Phonemes vs. Projectors: An Investigation of Speech-Language Interfaces for LLM-based ASR
A new study shows converting speech to phonemes before an LLM can outperform standard methods, with major gains for languages like Tatar.
A research team including Ziwei Li, Zhijian Ou, and others has published a pivotal study comparing methods for connecting speech encoders to Large Language Models (LLMs) for Automatic Speech Recognition (ASR). The core challenge is the 'speech-language interface'—how to translate raw audio features into a format the LLM can understand. The standard approach uses a learned 'projector' network to map encoder outputs directly into the LLM's embedding space. This paper rigorously tests an alternative: first converting speech into a sequence of discrete phonemes (the basic sound units of language), then feeding that text-like sequence to the LLM.

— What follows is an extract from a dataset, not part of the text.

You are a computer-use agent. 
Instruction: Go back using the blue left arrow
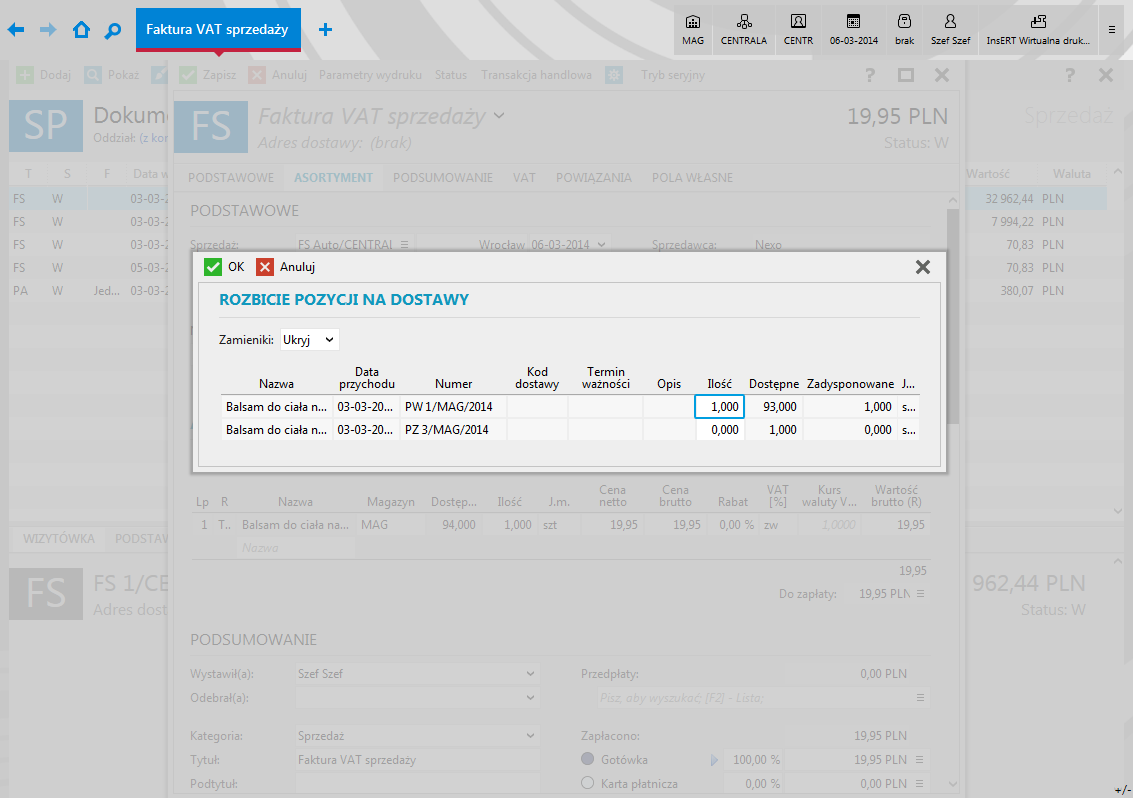16,30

Using identical speech encoder and LLM backbones for a fair comparison, the team evaluated these interfaces on high-resource English (LibriSpeech) and low-resource Tatar. The results challenge conventional wisdom. On LibriSpeech, the phoneme-based interface was competitive with the vanilla projector, and a novel 'BPE-phoneme' interface—which uses Byte-Pair Encoding to group frequent local phoneme patterns while preserving word boundaries—achieved even better performance. The breakthrough came in low-resource settings: on Tatar, the phoneme-based interface substantially outperformed the projector-based method. The research also yielded a 'phoneme-informed hybrid' interface that leverages phoneme supervision to create a stronger model than the standard projector, proving the value of linguistic structure in the interface.

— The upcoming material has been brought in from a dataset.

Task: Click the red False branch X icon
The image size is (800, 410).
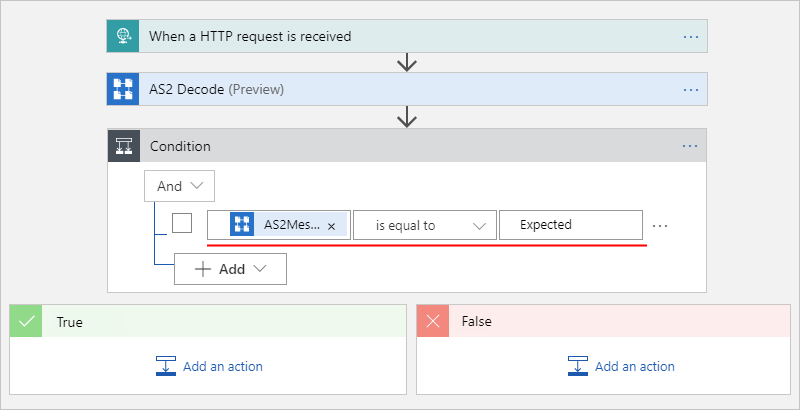Action: [433, 322]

This work has significant implications for building efficient and capable multilingual ASR systems. By using phonemes as an intermediate, interpretable representation, the method reduces the burden on the LLM to learn acoustic-to-linguistic mapping from scratch, leading to better data efficiency. This is particularly crucial for expanding high-quality speech recognition to the thousands of languages that lack massive annotated datasets, moving beyond a one-size-fits-all projector approach.
- Phoneme-based interfaces matched or beat standard 'projector' methods on English LibriSpeech benchmarks.

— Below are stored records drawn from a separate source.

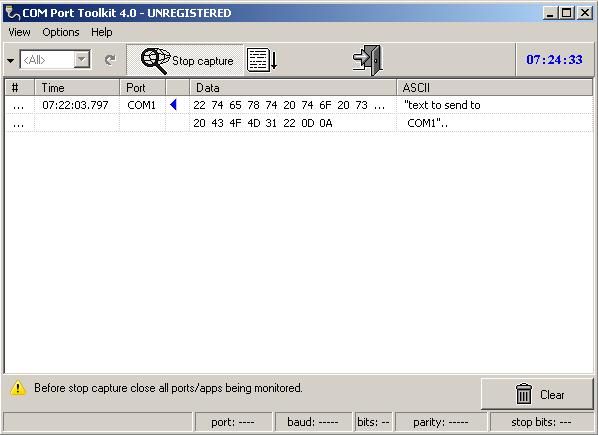This screenshot has height=435, width=598.
Task: Toggle the autoscroll list icon in toolbar
Action: click(262, 60)
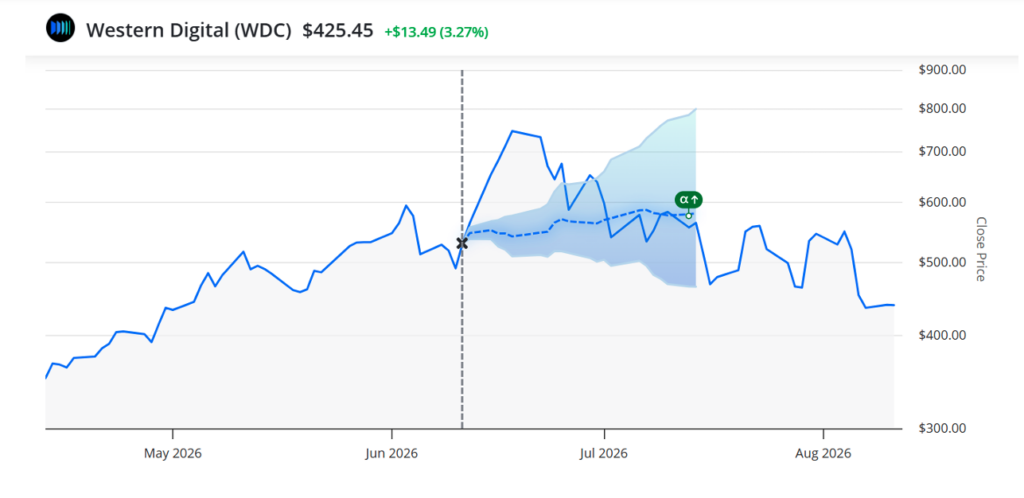The height and width of the screenshot is (498, 1024).
Task: Click the $800.00 y-axis label
Action: pos(942,108)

- The new 'BPE-phoneme' interface, grouping frequent sound patterns, delivered the best results on English.
- In low-resource Tatar, phoneme-based methods substantially outperformed projectors, highlighting major gains for underserved languages.
Why It Matters
This research provides a more efficient, effective blueprint for building LLM-powered speech recognition that works well for many languages, not just English.